The basic idea of the game is that each player around the table is dealt two cards and, with a further three community cards on the ‘flop’ to choose from, the winner is the player who not only develops the best hand - royal flush, which is 10, jack, queen, king and ace of the same suit, being unbeatable - but also bets that their hand cannot be beaten.
In my poker masterclass, my inexperience shows when another player at the table raises me £50 and my nerve begins to crumble. Is my opponent bluffing? Has he got ‘the nuts’, as they say in poker?
I begin to doubt my hand and perhaps I’m sensible to do so. On the turn, on to the table comes an eight of hearts and I fold.
“You have to ask, is your hand good, because there’s a point when a good hand can become a bad hand,” says Steve. “Sometimes it’s best to fold - patience is the name of the game.”
Steve himself has been playing poker for 20 years and such is the demand for playing in social situations such as birthdays and corporate events that in January he set up a new poker business, pokerpartynite.com, which offers to organise sporting poker games for social functions and which will stage the Shropshire Poker Championships in aid of Hope House this weekend.
Steve regularly plays in televised tournaments - as does his daughter, who took part in the last Poker Party World Open championships.
Explaining the popularity of the game, he says: “It all started with late-night poker on TV and it excited people that they could see everybody’s hand with the under-table camera. Then you got the internet and people realised that you could set up poker online.
“A few years ago more money was changing hands on internet poker sites than with internet banking.”
Players can now play in satellite tournaments for prize money of up to £500,000.
What makes it appealing is that everybody has a pretty equal chance of doing well out of a game of poker.
“No matter who you are or what you have got when you sit at a poker table and start playing, every single person is equal, male or female,” says Steve.
Novice player Eunice Waterfield, 43, recently played in a satellite tournament in Bridgnorth and won the prize of qualifying for the 888.com Women’s Poker Championships, from which she walked away with $40,000 cash and a diamond ring worth $20,000.
And Katherine Hartree, a player from Bridgnorth, is now said to be among the top three female players in the whole of Europe.
So what makes a good poker player?
“Patience is the key. You need patience at the poker table because you have to wait for the winning hand and put up with the tactics the other players use.
“Poker is a game of chance with skill added on. You need luck, but Lady Luck has not been kind to me in TV studios. It will come.”
Patience being the name of the game, I wait, and in the next round the dealer hands me two sevens - hearts and clubs - and resisting the temptation to shout “Snap!” I consult my crib sheet to see what hand I can develop - four of a kind, maybe, or two pairs.
The guy opposite calls £5 and the next player calls the same. On the flop - that is, the first three community cards to come out of the pack - I see no future in developing my hand and fold faster than a piece of crumpled paper.

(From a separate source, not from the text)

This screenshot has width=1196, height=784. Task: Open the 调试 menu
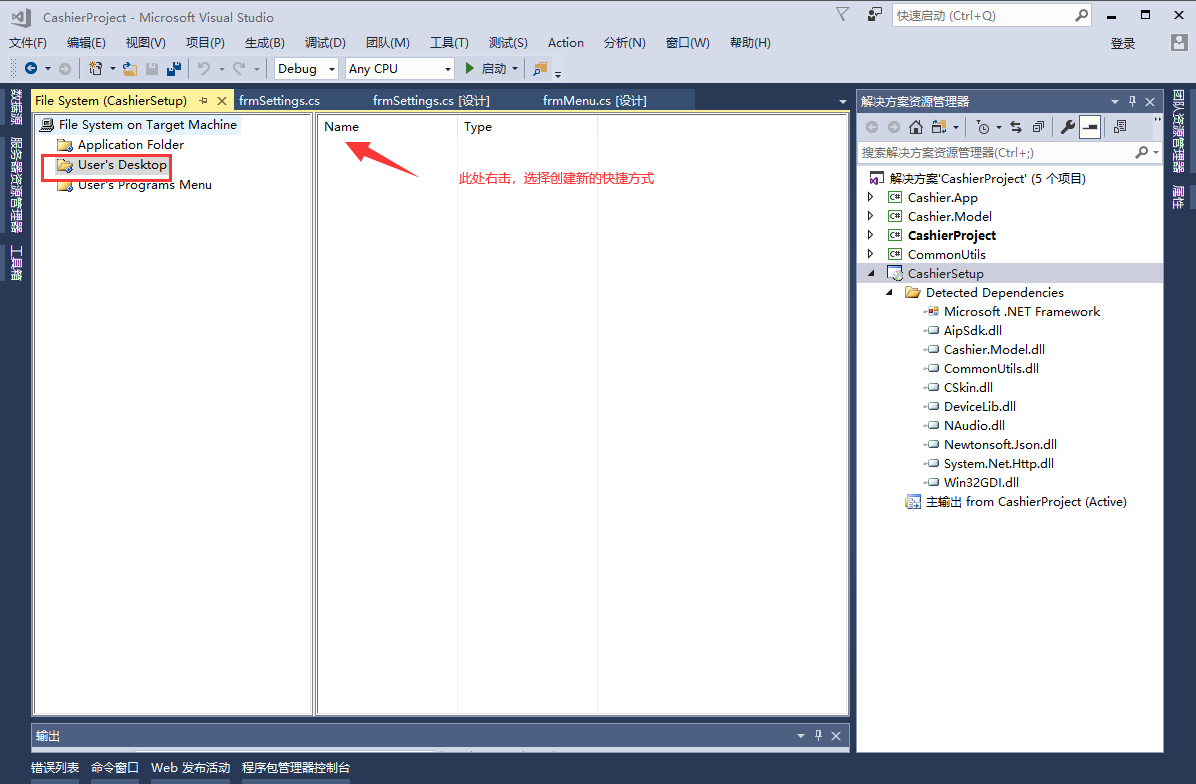coord(324,42)
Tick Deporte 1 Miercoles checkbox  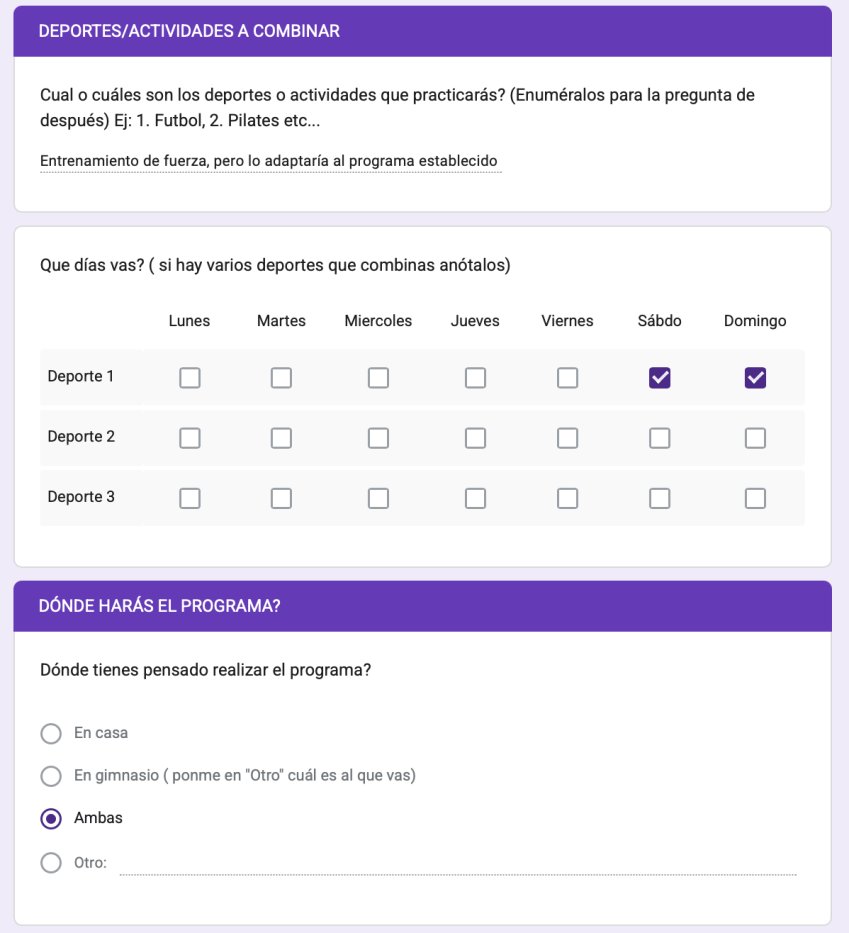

With my patience beginning to wear thin, in the next game I am dealt the ace of spades and the six of diamonds, and I raise £2 in chips, with the flop being the ace of hearts, six of spades and six of hearts. I see the opportunity for the full house, which is three same-value cards coupled with two different same-value cards - three sevens and a pair of jacks, for instance.
Could this be the one where I clear up? This must be how high-rollers feel on the telly when they are about to rush the table. Steve tells me that players’ pupils dilate when they are potentially sitting on a winning hand.
I remember his words from earlier: “Don’t let them see your eyes, don’t give them a ‘tell’.”
I call, splashing the pot with chips totalling £25 as do a couple of other players who call. I could be bluffing, of course, but eventually they all fold and I win - £80 if it had been real money.
It’s only pretend money and it’s just for fun, but the rush is undeniable. I now see why so many people play poker. Sensibly, I quit while I’m winning - or rather, while I’m just about breaking even.
* Shropshire Poker Championships are being held at the learning centre at AFC Telford United’s Bucks Head stadium on Sunday, April 20, starting at 4pm. Anyone interested in registering should call the football club on 01952 640064 or contact Steve Upton-Clear on 07968 594573.


















Share this article:
What are these?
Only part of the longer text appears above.